- **Given problem 1**: In the 40-Gbit/sec networking article, shorten the paragraph that begins "One area of debate" while keeping its main facts.
- **Given problem 2**: Swap "skating" for "gymnastics" in the stretch of the 40-Gbit/sec networking article from "Anyone who followed" through "of their systems.".
- **Given problem 3**: According to the 40-Gbit/sec networking article, which company gave the presentation at last year's NFOEC that vendors point to?

- **Page**:
Another judging controversy

March 1, 2002

Anyone who followed Olympic skating competitions is now well versed in the difference between scores for technical merit-how well the skaters performed their routines-and artistic impression (costumes, music, and overall aesthetic appeal). Get ready to relive the squabbling in the optical-networking community as the first 40-Gbit/sec systems enter the market and makers of this equipment provide very funny numbers for technical merits and artistic impressions of their systems.

One area of debate is how much of a roadblock polarization-mode dispersion (PMD) will be to 40-Gbit/sec deployment. When companies first began discussing 40-Gbit/sec transmission, PMD appeared to be the most mischievous gremlin among the various technical demons. Now, however, several 40-Gbit/sec equipment vendors claim that PMD won't be as much of an issue as was originally thought. They point to a presentation made by Nortel Networks at last year's NFOEC that indicated the vast majority of the fiber installed in the United States since 1994 would be sufficiently tolerant of PMD to enable 40-Gbit/sec transmission. Those fibers that didn't could be accommodated via PMD compensation technology.

Target position records:
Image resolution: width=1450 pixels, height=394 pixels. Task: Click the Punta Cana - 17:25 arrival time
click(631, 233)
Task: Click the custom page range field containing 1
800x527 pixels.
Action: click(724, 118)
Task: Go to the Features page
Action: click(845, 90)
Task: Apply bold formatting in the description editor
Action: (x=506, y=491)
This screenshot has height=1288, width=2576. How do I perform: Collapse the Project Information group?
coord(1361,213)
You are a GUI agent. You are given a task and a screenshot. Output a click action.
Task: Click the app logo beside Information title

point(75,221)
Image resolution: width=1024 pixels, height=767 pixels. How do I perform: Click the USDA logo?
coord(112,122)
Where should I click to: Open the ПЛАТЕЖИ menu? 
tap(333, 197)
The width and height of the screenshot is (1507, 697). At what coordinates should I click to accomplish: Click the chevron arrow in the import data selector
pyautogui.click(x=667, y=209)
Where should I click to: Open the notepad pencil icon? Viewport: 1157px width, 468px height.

- **Final result 1**: Polarization-mode dispersion (PMD) first looked like the biggest technical obstacle to 40-Gbit/sec transmission. Several equipment vendors now say it won't be as big a problem as first thought. They cite a Nortel Networks presentation at last year's NFOEC showing that most U.S. fiber installed since 1994 could tolerate PMD well enough for 40-Gbit/sec transmission. The rest could be handled with PMD compensation technology.

- **Final result 2**:
Anyone who followed Olympic gymnastics competitions is now well versed in the difference between scores for technical merit-how well the skaters performed their routines-and artistic impression (costumes, music, and overall aesthetic appeal). Get ready to relive the squabbling in the optical-networking community as the first 40-Gbit/sec systems enter the market and makers of this equipment provide very funny numbers for technical merits and artistic impressions of their systems.

- **Final result 3**: Nortel Networks.